That’s the core argument Trump made during the China trip, and it’s why chips were the one thing that didn’t get a deal.
*What Trump said publicly:*
“Move chip production to America NOW.” He tied it directly to Taiwan risk and said Xi is “waiting for the right moment.” The public message was: you can’t run the global economy on 90% of advanced chips coming from a 100-mile flashpoint.
*Why he’s worried:*
- *TSMC makes ∼90% of sub-7nm chips* globally. Nvidia, Apple, AMD, Qualcomm all depend on it.
- *Geography*: Taiwan is 100 miles off Fujian. No other choke point in tech is that concentrated and that exposed.
- *Wall Street pricing*: Markets are pricing TSMC like it’s Intel in Ohio. No Taiwan risk premium.

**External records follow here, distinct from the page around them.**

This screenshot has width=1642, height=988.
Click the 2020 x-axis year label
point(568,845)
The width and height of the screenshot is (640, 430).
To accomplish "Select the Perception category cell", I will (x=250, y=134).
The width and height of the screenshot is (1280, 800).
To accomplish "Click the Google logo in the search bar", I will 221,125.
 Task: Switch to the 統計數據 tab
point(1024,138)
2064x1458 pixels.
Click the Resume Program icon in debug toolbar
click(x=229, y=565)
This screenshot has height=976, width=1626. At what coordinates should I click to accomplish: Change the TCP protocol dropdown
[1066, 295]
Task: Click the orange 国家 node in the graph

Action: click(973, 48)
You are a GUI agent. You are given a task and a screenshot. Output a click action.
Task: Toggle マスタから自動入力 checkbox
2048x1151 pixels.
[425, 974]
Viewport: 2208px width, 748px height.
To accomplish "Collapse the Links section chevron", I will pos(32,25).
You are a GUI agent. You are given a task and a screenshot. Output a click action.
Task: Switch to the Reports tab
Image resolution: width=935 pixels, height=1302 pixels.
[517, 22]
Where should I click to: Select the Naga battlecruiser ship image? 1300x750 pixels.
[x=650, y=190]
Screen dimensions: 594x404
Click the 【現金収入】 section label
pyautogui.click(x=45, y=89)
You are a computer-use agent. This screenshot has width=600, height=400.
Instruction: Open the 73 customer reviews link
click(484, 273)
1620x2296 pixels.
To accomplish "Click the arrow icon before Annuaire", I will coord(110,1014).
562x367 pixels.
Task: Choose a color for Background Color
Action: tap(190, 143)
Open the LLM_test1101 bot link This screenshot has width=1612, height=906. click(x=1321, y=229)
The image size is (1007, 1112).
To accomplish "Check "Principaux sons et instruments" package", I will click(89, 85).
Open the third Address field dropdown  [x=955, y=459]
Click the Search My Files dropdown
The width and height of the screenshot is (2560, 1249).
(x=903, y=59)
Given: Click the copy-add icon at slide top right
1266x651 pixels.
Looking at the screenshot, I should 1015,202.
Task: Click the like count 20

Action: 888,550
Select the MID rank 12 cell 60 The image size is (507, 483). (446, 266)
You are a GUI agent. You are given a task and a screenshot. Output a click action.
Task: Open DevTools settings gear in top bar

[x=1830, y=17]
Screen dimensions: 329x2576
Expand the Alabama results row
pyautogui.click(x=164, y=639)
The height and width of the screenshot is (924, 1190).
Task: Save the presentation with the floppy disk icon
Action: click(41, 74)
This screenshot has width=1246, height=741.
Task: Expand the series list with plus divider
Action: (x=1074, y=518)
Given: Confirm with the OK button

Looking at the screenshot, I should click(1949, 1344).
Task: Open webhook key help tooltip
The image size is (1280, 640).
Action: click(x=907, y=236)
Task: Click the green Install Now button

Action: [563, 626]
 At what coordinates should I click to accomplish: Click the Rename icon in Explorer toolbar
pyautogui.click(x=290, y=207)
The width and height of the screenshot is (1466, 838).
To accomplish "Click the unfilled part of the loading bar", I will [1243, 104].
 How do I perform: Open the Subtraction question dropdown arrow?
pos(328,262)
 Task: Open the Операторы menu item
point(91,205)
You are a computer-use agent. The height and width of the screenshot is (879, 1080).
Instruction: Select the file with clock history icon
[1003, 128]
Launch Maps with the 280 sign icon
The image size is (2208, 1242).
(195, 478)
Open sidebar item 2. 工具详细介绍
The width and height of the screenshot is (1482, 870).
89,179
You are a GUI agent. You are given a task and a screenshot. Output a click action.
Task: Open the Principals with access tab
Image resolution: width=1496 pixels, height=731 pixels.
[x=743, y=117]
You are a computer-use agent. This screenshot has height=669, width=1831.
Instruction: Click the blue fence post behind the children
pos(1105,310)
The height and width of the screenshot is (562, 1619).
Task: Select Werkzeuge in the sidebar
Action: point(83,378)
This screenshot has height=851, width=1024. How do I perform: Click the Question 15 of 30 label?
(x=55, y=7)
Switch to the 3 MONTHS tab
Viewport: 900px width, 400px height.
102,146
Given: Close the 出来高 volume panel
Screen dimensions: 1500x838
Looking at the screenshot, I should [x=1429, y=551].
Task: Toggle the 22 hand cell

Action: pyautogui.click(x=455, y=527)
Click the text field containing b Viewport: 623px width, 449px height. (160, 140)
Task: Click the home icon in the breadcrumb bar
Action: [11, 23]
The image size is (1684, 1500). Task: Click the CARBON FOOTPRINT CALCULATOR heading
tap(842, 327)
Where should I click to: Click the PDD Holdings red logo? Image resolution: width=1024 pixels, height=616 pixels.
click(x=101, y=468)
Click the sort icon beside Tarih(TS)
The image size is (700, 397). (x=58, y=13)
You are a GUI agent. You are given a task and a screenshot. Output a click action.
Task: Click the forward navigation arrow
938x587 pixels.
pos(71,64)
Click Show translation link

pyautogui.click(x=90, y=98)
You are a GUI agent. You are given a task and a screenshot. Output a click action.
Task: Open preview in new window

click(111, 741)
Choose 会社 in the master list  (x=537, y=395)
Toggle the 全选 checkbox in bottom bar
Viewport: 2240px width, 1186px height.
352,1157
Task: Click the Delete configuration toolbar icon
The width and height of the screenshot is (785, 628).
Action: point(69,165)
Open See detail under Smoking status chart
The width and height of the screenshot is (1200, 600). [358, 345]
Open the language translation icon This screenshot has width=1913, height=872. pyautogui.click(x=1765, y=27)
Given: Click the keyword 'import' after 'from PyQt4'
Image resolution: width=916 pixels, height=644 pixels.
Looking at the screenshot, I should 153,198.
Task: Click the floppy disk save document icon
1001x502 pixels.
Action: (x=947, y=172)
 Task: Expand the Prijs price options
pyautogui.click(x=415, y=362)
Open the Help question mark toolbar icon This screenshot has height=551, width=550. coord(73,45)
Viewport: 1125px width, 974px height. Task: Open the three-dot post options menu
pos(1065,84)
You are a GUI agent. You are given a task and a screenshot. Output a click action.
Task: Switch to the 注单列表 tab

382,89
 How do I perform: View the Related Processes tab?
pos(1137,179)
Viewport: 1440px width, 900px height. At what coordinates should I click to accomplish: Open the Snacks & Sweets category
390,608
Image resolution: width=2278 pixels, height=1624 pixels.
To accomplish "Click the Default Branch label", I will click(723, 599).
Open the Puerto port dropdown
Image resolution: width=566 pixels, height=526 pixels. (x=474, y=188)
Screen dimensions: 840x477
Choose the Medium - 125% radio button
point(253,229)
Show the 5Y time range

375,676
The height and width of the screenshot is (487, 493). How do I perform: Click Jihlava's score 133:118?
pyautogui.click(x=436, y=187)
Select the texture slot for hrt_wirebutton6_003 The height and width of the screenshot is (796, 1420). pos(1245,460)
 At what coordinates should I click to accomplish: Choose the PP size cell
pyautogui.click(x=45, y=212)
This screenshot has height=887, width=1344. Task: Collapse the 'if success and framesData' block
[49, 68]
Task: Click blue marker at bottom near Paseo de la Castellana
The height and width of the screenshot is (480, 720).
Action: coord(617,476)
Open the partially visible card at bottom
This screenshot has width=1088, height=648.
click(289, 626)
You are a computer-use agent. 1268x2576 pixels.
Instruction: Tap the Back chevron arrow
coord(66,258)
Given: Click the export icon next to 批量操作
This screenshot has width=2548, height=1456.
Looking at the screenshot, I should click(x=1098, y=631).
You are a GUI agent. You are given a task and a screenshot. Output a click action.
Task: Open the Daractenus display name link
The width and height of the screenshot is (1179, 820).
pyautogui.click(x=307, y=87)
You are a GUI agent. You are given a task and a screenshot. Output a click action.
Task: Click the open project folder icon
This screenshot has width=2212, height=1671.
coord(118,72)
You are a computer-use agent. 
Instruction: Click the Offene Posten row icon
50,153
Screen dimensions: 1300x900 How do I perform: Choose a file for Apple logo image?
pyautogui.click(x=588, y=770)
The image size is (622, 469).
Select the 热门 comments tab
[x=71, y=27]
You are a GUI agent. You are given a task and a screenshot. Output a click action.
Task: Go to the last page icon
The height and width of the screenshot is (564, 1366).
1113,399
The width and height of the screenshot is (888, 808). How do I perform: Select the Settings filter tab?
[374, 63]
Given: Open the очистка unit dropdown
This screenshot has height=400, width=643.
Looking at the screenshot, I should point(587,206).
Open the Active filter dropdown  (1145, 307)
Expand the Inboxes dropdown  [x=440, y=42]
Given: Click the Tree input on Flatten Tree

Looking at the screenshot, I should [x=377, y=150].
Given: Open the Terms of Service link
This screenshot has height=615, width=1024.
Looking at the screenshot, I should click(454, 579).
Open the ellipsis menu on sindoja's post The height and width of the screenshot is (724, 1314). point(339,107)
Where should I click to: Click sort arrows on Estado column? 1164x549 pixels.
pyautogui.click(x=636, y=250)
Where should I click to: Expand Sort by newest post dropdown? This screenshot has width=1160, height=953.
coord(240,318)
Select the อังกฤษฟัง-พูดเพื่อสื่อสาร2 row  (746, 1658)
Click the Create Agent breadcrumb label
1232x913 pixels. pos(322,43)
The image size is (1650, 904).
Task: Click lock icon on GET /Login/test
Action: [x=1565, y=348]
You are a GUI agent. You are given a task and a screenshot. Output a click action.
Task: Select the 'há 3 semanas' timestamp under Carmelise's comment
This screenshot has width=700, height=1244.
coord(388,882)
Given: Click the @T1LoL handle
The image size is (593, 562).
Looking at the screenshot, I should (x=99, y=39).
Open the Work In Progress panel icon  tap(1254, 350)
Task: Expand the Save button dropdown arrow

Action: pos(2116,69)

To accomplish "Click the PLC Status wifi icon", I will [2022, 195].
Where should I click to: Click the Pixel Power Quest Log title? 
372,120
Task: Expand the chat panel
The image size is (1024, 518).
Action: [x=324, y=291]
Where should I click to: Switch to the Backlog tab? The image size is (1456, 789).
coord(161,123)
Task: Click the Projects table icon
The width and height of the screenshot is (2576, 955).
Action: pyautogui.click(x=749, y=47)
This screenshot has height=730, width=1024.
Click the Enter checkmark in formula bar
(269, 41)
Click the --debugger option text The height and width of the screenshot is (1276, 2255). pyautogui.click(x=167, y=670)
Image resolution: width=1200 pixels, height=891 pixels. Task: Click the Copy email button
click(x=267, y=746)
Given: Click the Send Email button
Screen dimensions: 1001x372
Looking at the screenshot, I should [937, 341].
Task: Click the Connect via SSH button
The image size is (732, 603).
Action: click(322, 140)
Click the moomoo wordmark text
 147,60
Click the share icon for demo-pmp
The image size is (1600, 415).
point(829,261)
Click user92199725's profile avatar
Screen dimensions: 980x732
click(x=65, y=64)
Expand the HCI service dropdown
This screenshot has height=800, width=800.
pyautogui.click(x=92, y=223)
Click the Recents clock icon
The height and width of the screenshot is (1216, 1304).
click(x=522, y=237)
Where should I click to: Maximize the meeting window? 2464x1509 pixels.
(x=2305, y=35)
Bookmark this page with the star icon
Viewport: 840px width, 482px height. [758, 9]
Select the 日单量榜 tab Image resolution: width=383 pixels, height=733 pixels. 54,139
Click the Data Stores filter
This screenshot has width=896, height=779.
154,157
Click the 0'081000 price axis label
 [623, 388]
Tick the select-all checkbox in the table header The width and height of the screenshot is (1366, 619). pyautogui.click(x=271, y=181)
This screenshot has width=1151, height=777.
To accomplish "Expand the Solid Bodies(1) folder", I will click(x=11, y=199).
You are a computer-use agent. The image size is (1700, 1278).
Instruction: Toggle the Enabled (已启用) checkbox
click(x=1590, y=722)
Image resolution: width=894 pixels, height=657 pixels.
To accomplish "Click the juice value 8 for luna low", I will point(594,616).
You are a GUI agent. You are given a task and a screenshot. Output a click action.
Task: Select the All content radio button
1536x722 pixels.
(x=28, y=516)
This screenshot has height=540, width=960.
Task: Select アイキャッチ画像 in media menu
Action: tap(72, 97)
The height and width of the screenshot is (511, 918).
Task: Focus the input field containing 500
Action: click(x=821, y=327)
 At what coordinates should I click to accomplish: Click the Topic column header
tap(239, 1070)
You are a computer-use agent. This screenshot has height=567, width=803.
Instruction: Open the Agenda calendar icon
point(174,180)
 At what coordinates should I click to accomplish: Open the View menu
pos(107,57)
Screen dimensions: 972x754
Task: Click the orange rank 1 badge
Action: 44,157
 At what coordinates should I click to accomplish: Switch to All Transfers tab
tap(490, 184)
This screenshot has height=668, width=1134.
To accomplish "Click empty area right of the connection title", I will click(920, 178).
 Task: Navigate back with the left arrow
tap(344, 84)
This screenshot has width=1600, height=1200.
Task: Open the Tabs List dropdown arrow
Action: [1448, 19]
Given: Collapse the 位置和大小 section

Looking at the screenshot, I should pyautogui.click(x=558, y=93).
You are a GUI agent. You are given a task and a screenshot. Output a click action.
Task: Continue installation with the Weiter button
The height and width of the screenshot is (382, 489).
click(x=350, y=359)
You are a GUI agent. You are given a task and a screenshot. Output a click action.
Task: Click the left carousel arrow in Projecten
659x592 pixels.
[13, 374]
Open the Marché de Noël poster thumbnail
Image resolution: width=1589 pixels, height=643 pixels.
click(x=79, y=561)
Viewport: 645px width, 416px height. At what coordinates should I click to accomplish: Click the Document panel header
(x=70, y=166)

*What actually happened on chips in Beijing:*
No breakthrough. US kept H200 export controls but approved them for China with a license. China didn’t budge on rare earths for chip gear. Trump left with Boeing orders, not a chip deal.
*What’s already moving:*
1. *CHIPS Act 2.0*: TSMC, Samsung, Intel are building fabs in Arizona, Texas, Ohio. But even with $52B in subsidies, US won’t hit 30% of advanced capacity until 2028-2030.
2. *“Friendshoring”*: US is pushing Japan, Korea, Netherlands to restrict ASML/EUV exports to China.
3. *Supply chain redundancy*: Apple and Nvidia are dual-sourcing to TSMC Arizona and Samsung Korea, but it’s years out.